Samuel Beckett's grave site was simple with clean lines. I moved a bouquet of flowers to allow a camera shot of his name (To prevent any spiritual backlash, folks, I immediately placed the flowers back in the EXACT SAME SPOT (No Beckettian JuJu on me!)). At the foot of the grey-white speckled marble, a pamphlet written in dedication to Beckett, in Italian, was laid out, open to a page that the author signed with a "For You, Sam" salutation. Suzanne Beckett is also buried with Samuel Beckett, as is Rodica Ionesco with her husband Eugene Ionesco. The joining together in death all made sense to me for these people.
...But...Jean Paul Sartre and Simone de Beauvoir being together surprised me. Actually, not the being buried together part, but the actrual act of being buried at all, specifically Sartre's body. Somehow, I assumed that being the Ultimate Existentialist, Sartre would NOT be buried at all.
Not being an Existentialist but being a royal Pain in the Ass (a condition that covers many philosophies), I barked on through that day and the following to anyone within my yapping as to "Why is Sartre the Existentialist even buried?" My daughter's fellow students quickly learned to skeedaddle upon espying me entering their domain. I was the verbal equivalent of the beggars parked at most Metro entrances, preying on your loose1 or 2 Euro coinage. With Sartre, I'd expected a casting of ashes to the wind, flecks of existentialism forever riding air waves in and about Paris. The finality of a sealed box 6 feet under at Le Cimetière de Montparnasse seemed so....uhmm...anti-existentialist. The interesting location of the grave (it's the grave closest to the main entrance/exit (depending on one's viewpoint) of the cemetery) suggested to me that perhaps he was still waiting to escape the walls of his confinement.

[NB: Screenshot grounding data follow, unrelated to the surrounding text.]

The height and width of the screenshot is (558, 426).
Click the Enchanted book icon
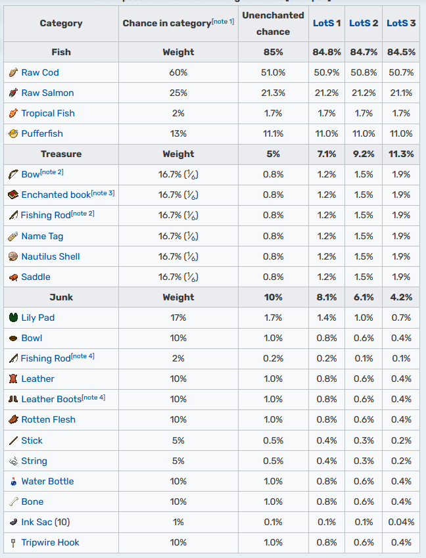(x=13, y=195)
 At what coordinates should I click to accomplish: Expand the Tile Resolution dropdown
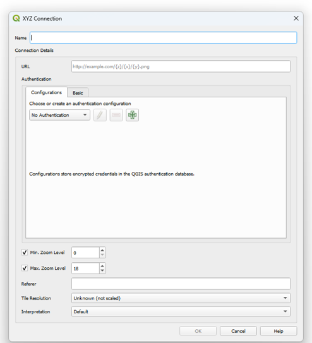pos(181,298)
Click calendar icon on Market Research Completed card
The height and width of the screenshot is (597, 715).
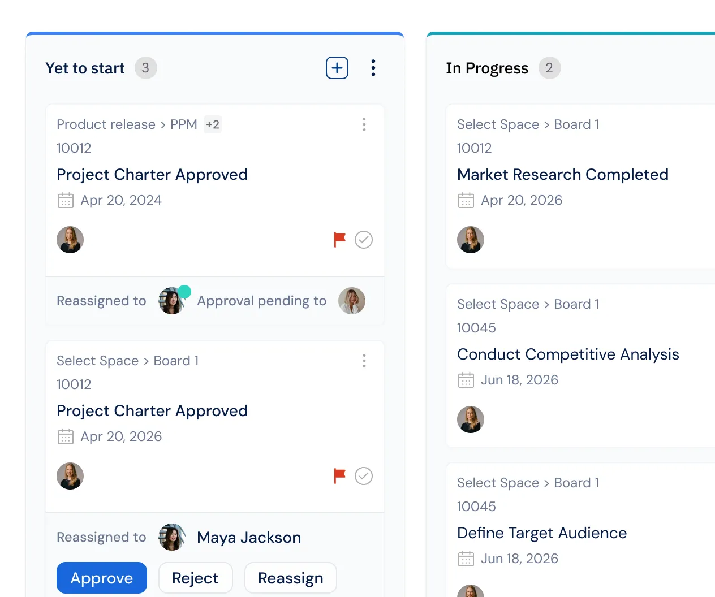pyautogui.click(x=466, y=201)
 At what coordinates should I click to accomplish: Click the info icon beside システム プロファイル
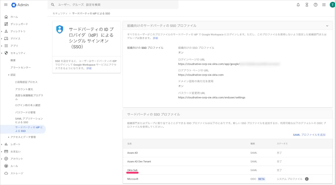point(307,179)
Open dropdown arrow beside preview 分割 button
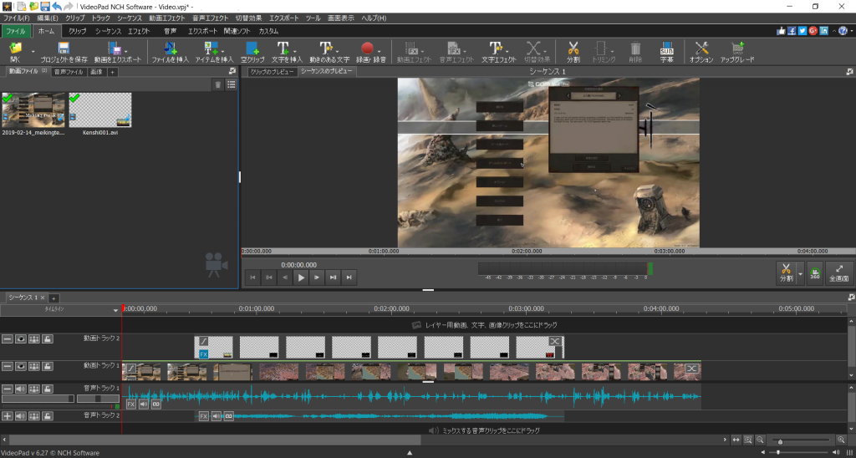Viewport: 856px width, 458px height. pos(800,272)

The day that I happened to be walking in and around the grounds of the cemetery were mainly overcast with an occasional shaft of sunlight shotting through. Perfect conditions for soul-searching and gravestone-gaping. When not bugging the workers in the cemetery for locations, I had a Nano plugged in with Tortoise's TNT on constant replay. "I Set My Face to the Hillside"? A perfect song for the rumination.

One last note, Cesar Baldacinni's grave was amazing. The 12 year old site was remarkable in the weathering that it's gone through, the sculpture's sharp edges still holding up to the Parisian rain crying down on it.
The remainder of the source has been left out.